» Aim of the exercise: Leaving the pictures aside, repeat the entries exactly.

### Data excerpts ###

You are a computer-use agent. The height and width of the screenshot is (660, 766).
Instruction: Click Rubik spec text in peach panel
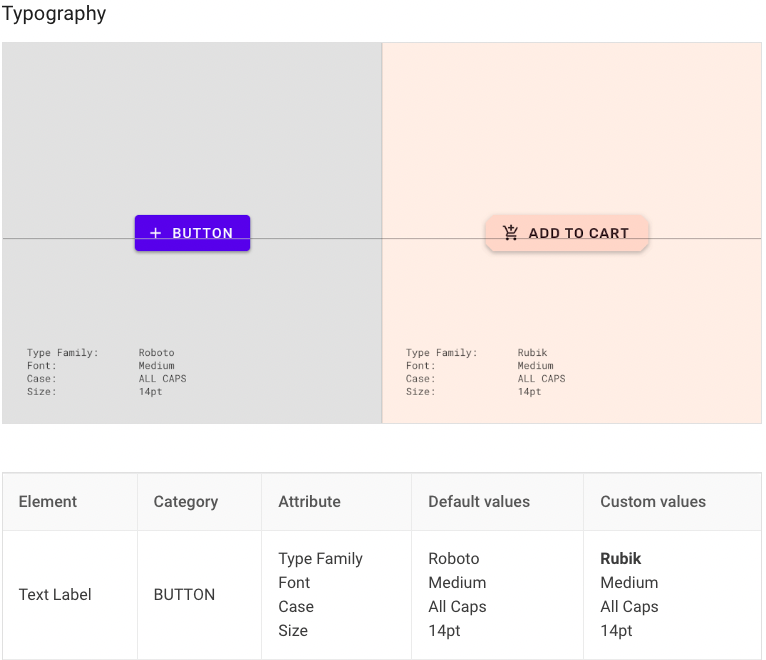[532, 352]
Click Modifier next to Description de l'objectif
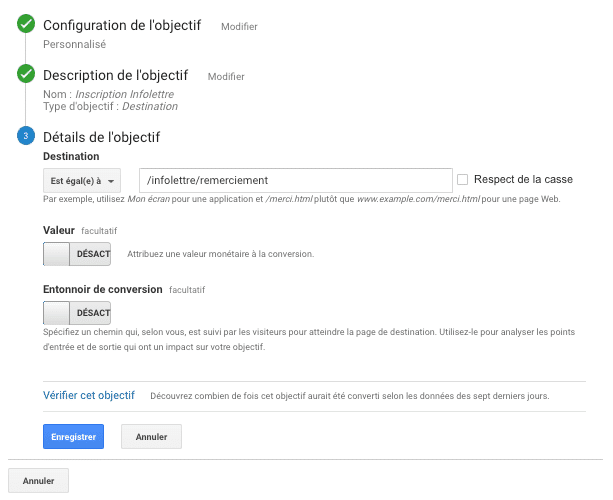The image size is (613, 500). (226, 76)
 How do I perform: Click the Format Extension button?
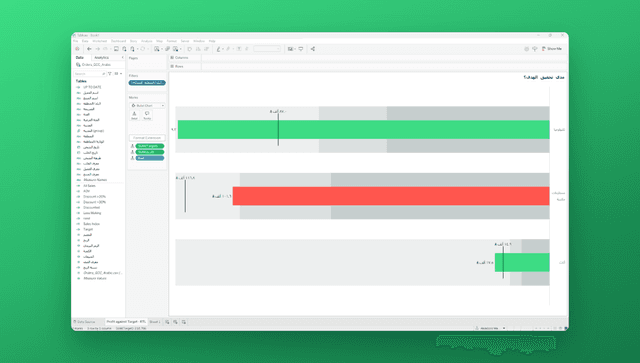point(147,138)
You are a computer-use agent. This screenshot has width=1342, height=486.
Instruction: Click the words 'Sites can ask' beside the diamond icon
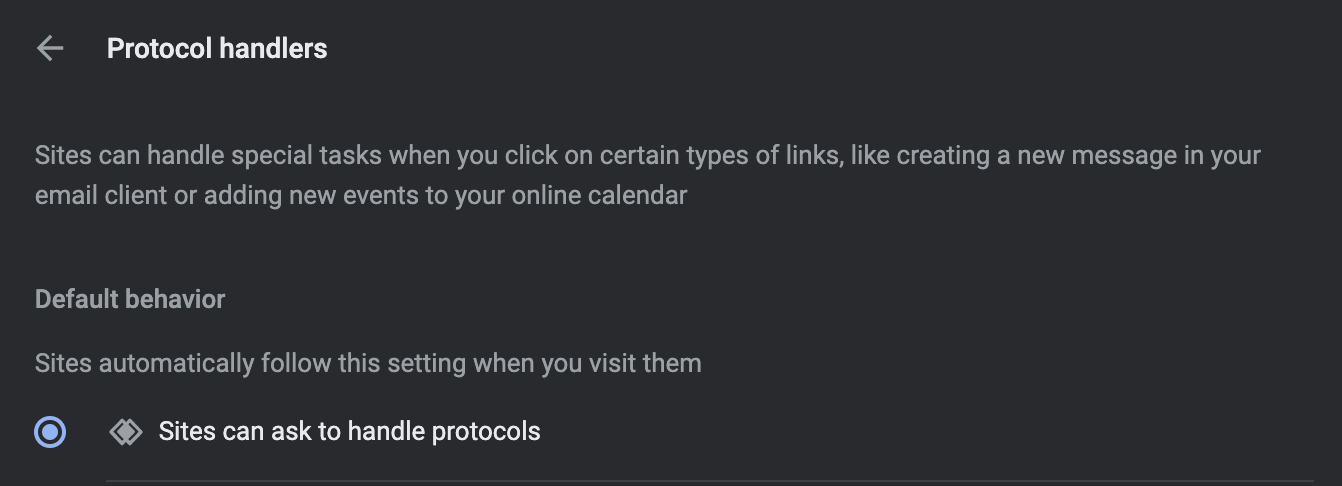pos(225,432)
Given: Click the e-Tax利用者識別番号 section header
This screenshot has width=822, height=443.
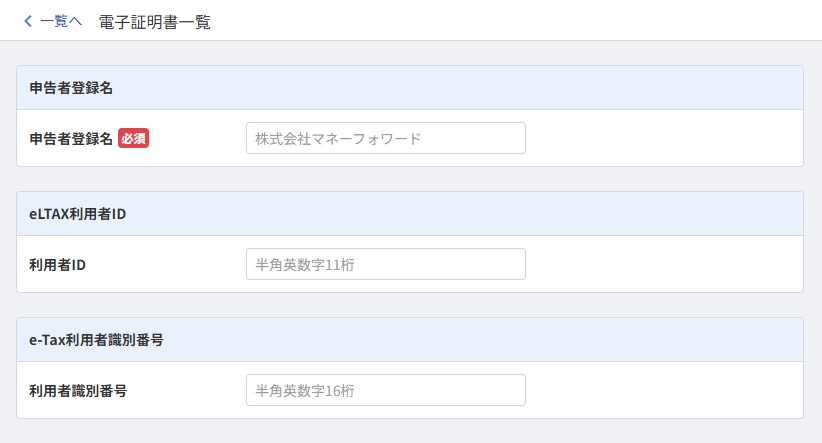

###

» Solution to this problem:
You are a computer-use agent. The height and width of the screenshot is (660, 766).
Instruction: Click Rubik spec text in peach panel
[532, 352]
Click Modifier next to Description de l'objectif
The image size is (613, 500). (226, 76)
 How do I perform: Click the Format Extension button?
point(147,138)
You are a computer-use agent. This screenshot has width=1342, height=486.
Instruction: Click the words 'Sites can ask' beside the diamond icon
pos(225,432)
Given: Click the e-Tax利用者識別番号 section header
This screenshot has width=822, height=443.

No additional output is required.